▶ [Goal of the exercise]: Could you rewrite the entries below, starting at the line that has "Select the Lubricator A: Piston Feedback row" and continuing through the last entry, with "screenshot" changed to "capture" everywhere and nothing else altered?

• • • • • • •

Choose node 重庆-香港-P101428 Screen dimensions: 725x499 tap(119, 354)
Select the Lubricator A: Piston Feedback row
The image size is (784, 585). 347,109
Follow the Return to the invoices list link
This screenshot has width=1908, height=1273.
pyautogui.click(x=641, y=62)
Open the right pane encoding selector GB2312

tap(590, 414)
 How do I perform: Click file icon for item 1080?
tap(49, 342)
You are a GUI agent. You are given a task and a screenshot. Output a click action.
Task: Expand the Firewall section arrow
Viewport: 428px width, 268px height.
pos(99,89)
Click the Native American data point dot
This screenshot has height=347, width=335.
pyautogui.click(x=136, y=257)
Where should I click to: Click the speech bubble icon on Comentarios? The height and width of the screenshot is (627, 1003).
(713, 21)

• • • • • • •

▶ [Written solution]:
Select the Lubricator A: Piston Feedback row
The image size is (784, 585). 347,109
Follow the Return to the invoices list link
This capture has width=1908, height=1273.
pyautogui.click(x=641, y=62)
Open the right pane encoding selector GB2312

tap(590, 414)
 How do I perform: Click file icon for item 1080?
tap(49, 342)
You are a GUI agent. You are given a task and a capture. Output a click action.
Task: Expand the Firewall section arrow
Viewport: 428px width, 268px height.
pos(99,89)
Click the Native American data point dot
This capture has height=347, width=335.
pyautogui.click(x=136, y=257)
Where should I click to: Click the speech bubble icon on Comentarios? The height and width of the capture is (627, 1003).
(713, 21)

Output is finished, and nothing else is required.